Optimal clinical parameters for Odon Device use
The Odon Device was able to successfully assist births in all fetal positions. The midwives were particularly positive about the way the device could deliver a baby in the occipito-posterior position.
M9: ‘I think, probably, it could be quite universal as an instrumental device. It didn’t seem to matter whether the baby was OA or OP…’
As experience with the device increased, it became apparent that the device could be used comfortably without a regional anaesthetic and it repeatedly reported to be better tolerated than bladder emptying by urethral catheterisation:
D2: ‘She actually found the catheterisation more uncomfortable than putting on the Odon Device with no analgesia at all.’

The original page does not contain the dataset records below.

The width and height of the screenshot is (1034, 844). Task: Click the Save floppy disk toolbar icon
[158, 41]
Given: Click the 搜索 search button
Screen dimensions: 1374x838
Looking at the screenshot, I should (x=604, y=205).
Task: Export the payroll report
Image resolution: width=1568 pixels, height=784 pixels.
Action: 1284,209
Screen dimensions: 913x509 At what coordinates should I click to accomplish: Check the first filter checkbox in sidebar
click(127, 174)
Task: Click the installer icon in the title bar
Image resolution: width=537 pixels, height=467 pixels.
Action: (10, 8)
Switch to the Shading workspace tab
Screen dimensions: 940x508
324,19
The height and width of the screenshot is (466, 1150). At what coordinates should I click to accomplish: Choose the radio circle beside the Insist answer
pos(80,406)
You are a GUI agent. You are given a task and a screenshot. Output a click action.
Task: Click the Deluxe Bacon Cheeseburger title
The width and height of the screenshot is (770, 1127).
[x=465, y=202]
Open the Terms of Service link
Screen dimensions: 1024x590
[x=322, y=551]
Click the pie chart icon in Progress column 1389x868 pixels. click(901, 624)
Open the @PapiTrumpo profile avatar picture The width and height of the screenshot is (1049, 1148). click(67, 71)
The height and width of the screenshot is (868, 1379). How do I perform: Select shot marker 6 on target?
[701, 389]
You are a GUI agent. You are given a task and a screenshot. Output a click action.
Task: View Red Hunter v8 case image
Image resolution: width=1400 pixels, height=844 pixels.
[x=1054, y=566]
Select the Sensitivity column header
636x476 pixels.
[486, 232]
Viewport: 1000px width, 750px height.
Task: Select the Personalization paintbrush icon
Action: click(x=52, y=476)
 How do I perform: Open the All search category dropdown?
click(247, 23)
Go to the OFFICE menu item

Conversely it became apparent that for women with fetal station at spines or a more complex presentation (such as brow or nuchal arm) the device was less likely to be successful:
D3: ‘On examination, baby’s head was asynclitic, deflexed, occiput lateral, at the spines… in the future, I wouldn’t apply that, and I would tentatively think about Kiellands but I suspect I wouldn’t have been able to apply Kiellands and she’d have had a section anyway.’[unsuccessful Odon-emergency Caesarean section]D1: ‘So, it was direct OP at the spines, and it was almost coming to a brow, I could feel the orbital ridges…I was thinking, “Oh, I’m really not sure that this is going to work.”…I didn’t feel that wasn’t a failed Odon, that was a baby that was never going to come out vaginally.’ [unsuccessful Odon-failed rotational forceps, emergency Caesarean section]
It was observed that the qualitative interviews that enabled the operators to reflect on their most recent births and in some cases led to re-simulation of the birth they had just performed to try and understand why the device may have been unsuccessful.